Punxsutawney Phil, the United States groundhog who predicts how long winter will last each year, probably has no idea why he's such a famous marmot. Perhaps you, too, have found yourself wondering why Groundhog Day is such a big deal. If so, keep reading.
As with most holidays, Groundhog Day's roots are tied to ancient traditions based on superstition. Early European Christians celebrated Candlemas 40 days after Christmas, or February 2. This day is the halfway point between the winter and spring equinoxes. Farmers began predicting that if the weather was sunny on Candlemas, they could expect six more weeks of bad weather. The tradition made its way to Germany, where the people decided that if a hedgehog were to see its shadow on Candlemas, they could expect a longer winter.

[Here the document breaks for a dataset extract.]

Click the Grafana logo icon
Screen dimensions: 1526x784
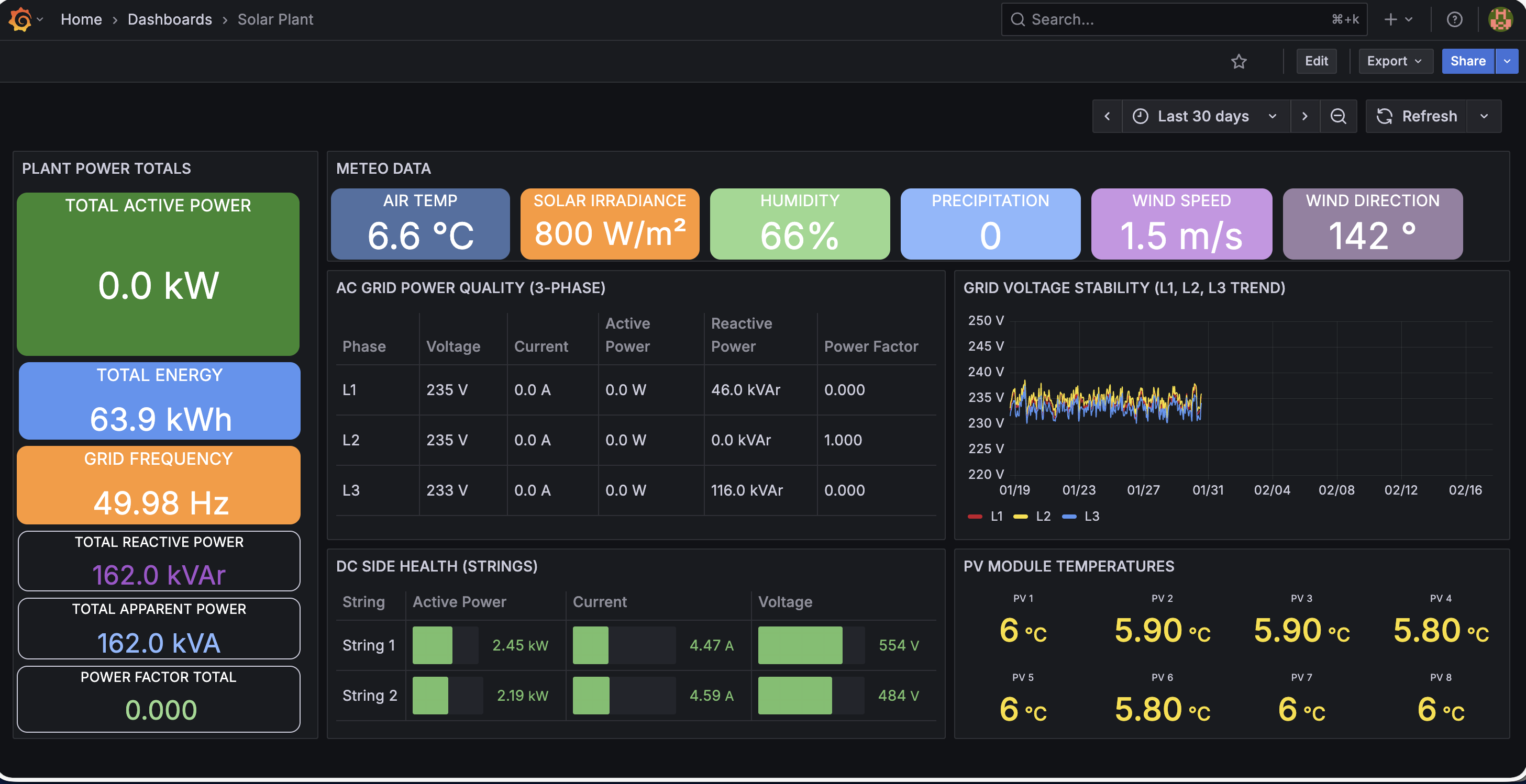tap(20, 19)
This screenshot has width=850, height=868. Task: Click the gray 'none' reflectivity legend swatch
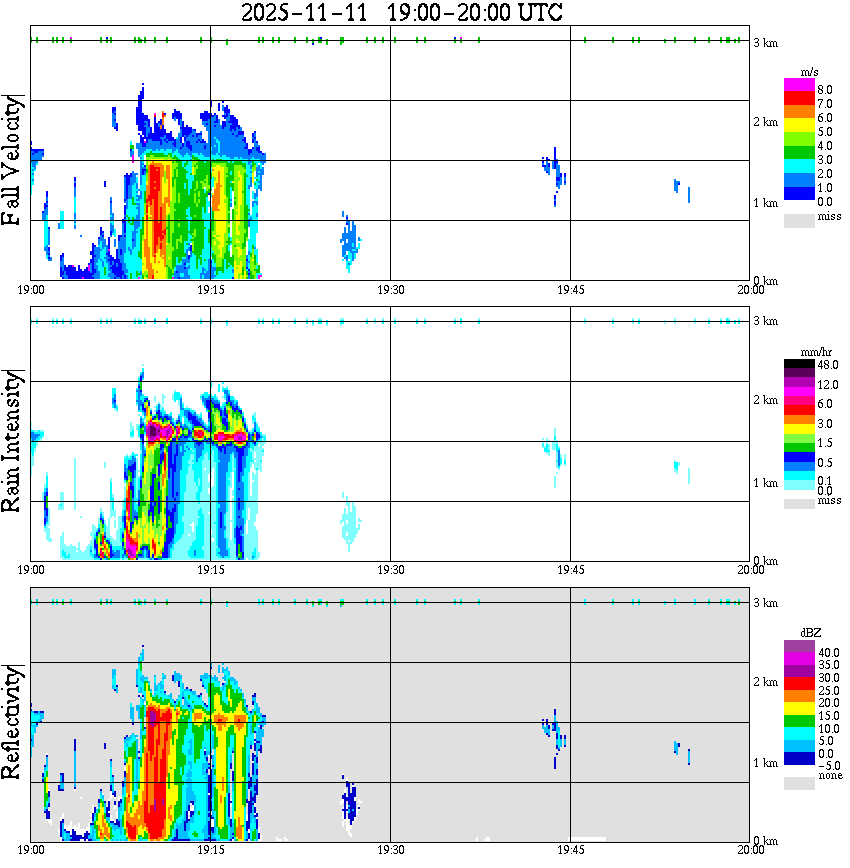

In the 1700s, when Germans began settling in Pennsylvania, they brought this European tradition with them. Since groundhogs were plentiful and resembled the hedgehogs they had known in Europe, the settlers decided that the groundhog would be the perfect weather forecaster to take up the tradition. In 1886, the first recorded prediction of "Punxsutawney Phil, Seer of Seers, Sage of Sages, Prognosticator of Prognosticators and Weather Prophet Extraordinary'' was published in "The Punxsutawney Spirit" newspaper. This event also marked the first official Groundhog Day celebration.

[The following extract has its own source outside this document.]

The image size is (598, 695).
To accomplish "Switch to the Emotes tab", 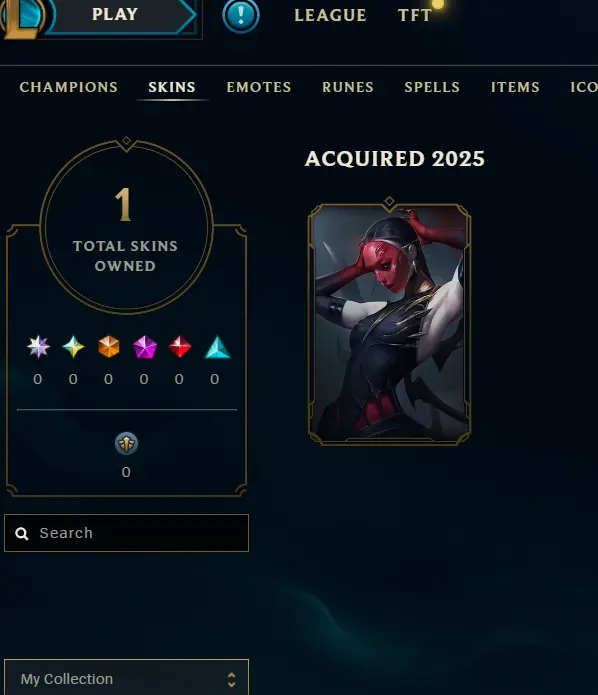I will [x=259, y=87].
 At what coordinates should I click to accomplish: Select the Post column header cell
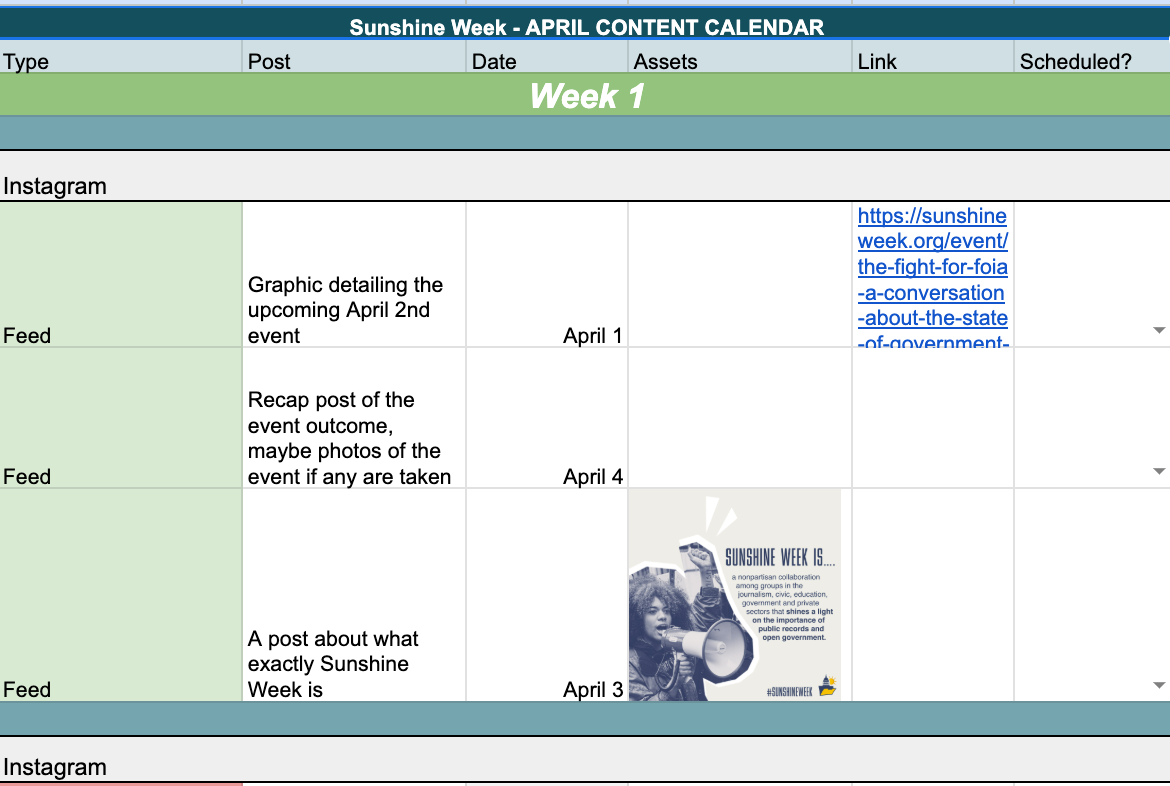354,61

Beginning in 1887, the celebration took place at Gobbler's Knob, which is located about two miles east of town in a wooded area. Today, a stage, complete with a sign that announces Phil's residency, remains in place on the site year-round. The movie "Groundhog Day," starring Bill Murray, was released in 1993, stimulating interest in the celebration and resulting in record crowds appearing at Gobbler's Knob. In 2002, 38,000 people came to Punxsutawney to watch Phil make his prediction. This is especially remarkable in light of the fact that the town's entire population numbers only 6,700 people.
Phil has his own set of handlers, who state that he weighs 15 pounds and subsists on a diet of dog food and ice cream. He spends most of the year living in a climate-controlled environment at the Punxsutawney Library. When it is time for him to make his prediction on the stage at Gobbler's Knob, his handlers place him in a heated burrow beneath an artificial tree stump. At 7:25 a.m., he is pulled from the burrow to make his prediction.
Since spring officially begins on March 21 each year, six weeks of winter always remain after Groundhog Day, regardless of which prediction is made by Punxsutawney Phil. However, Punxsutawney enjoys a fine tourist trade, so it really doesn't matter whether the "Weather Prophet Extraordinary" is correct with his forecast: the event itself provides the appeal.